Everyone loves
a good story. Especially one that reflects, for the...well, who’s even counting
anymore?…time the apocalyptic battle between good and evil, between the weak
and the strong, between truth and lie.
During
Greek times, there were the myths that people believed explained the twists and
turns of their lives, the unfurling of their destinies, their sorrows and their
joys.
Children
clung to fairy tales, to happy endings, to living happily ever after in a
dreamland modeled on their wishes and desires.
As for
modern-day people, we still need something to believe in and cling to from time
to time in order to get us through the day, the hardships of life, the
inequities of fate.
So we’ve
concocted our own myths and fairytales we hopelessly invest with great powers
of alleviation: the urban stories (or myths, if one might prefer it), the sole
crumble of irrationality we have left in a hyper-rationalized and hyper-rationalizing
world.
Nowadays,
the wrath of the Gods has been replaced with the wrath of the boss, while the
gift from the entities above is for the modern man a one-week leave of absence.
The Sphinx asking
philosophical questions has long disappeared, leaving room for its 21st
century opposite-number, the multinational corporation asking mere mortals to
meet the deadlines or else…
Nevertheless,
we choose to continue to believe in urban stories.
And there
are always people eager to provide them for us.
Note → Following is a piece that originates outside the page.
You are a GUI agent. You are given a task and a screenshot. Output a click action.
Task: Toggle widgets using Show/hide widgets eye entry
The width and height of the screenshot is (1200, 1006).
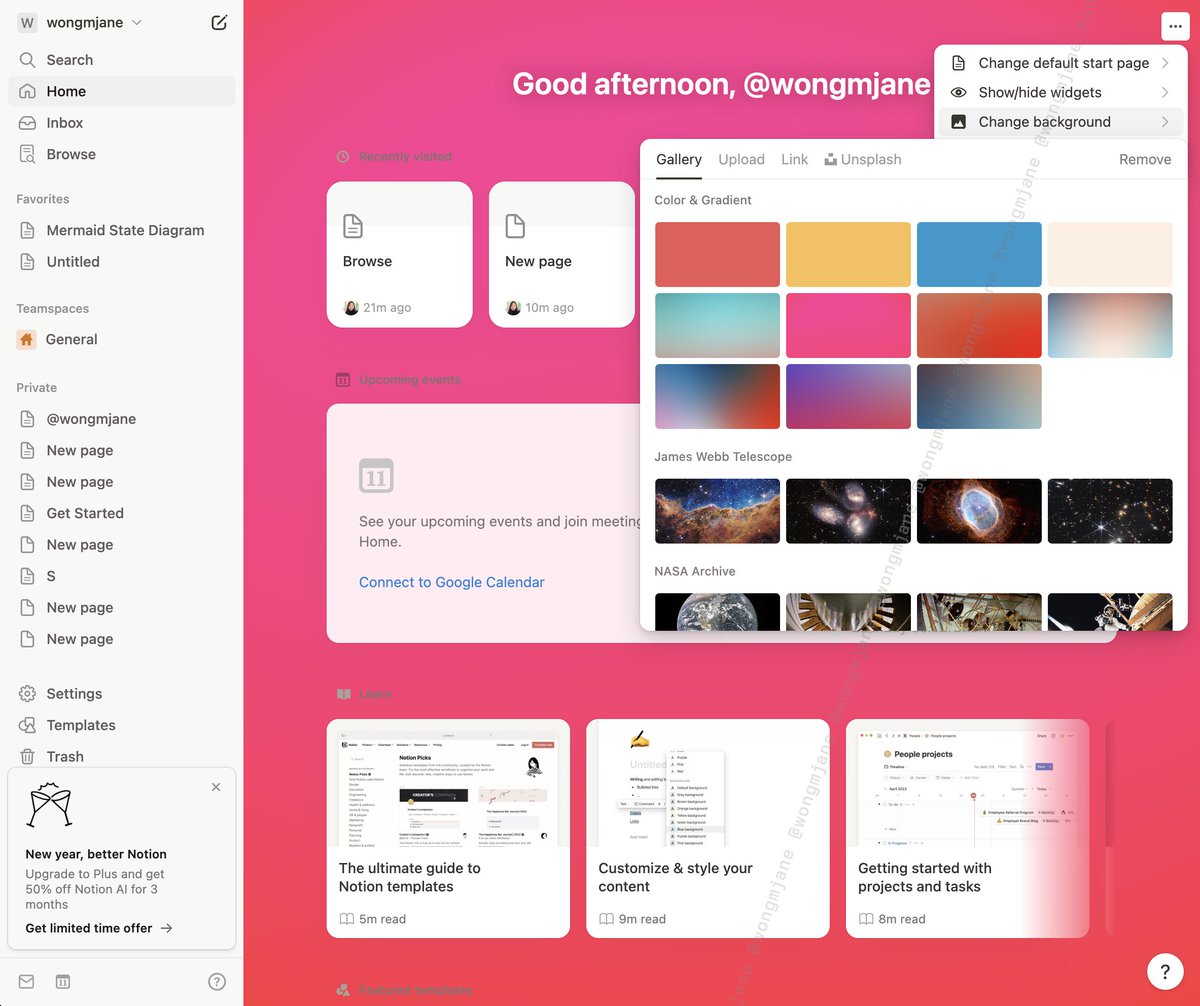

People like Marc Abraham, the “Flash
of Genius” director. Abraham's debut movie revolves around a patent infringement for which
main character Robert Kearns has sued Ford Motor Company. Kearns,
portrayed by actor Greg Kinnear, is a college engineering professor in Detroit
who has invented the intermittent windshield wiper, an invention that Ford claims
to be theirs, after the professor takes it to the company. The legal battle
that follows, between Robert Kearns and Ford Motors, takes a tremendous toll on
the former’s life, coming to destroy both his health and his marriage with wife
Phyllis (played by Lauren Graham).
If the grueling struggle between one man and a multinational
corporation has at its core a symbol, the intermittent windscreen wipers being
a constant reminder that we live in a world that’s come to be utterly infected
with the idea of time, the fact that twenty years of Kearns’ life are consumed
in the flash-fire of one lie actually manages to outline the truth about the
modern-day man: He cannot win. The Gods have left him for good, the fairy tales
no longer have happy endings and the cubicle is not exactly a fantasy land.
The only thing he can still hold on to are the crumbles, the urban stories.
And the movies like „Flash of Genius” that raise an important question: is the
truth worth bartering your soul for?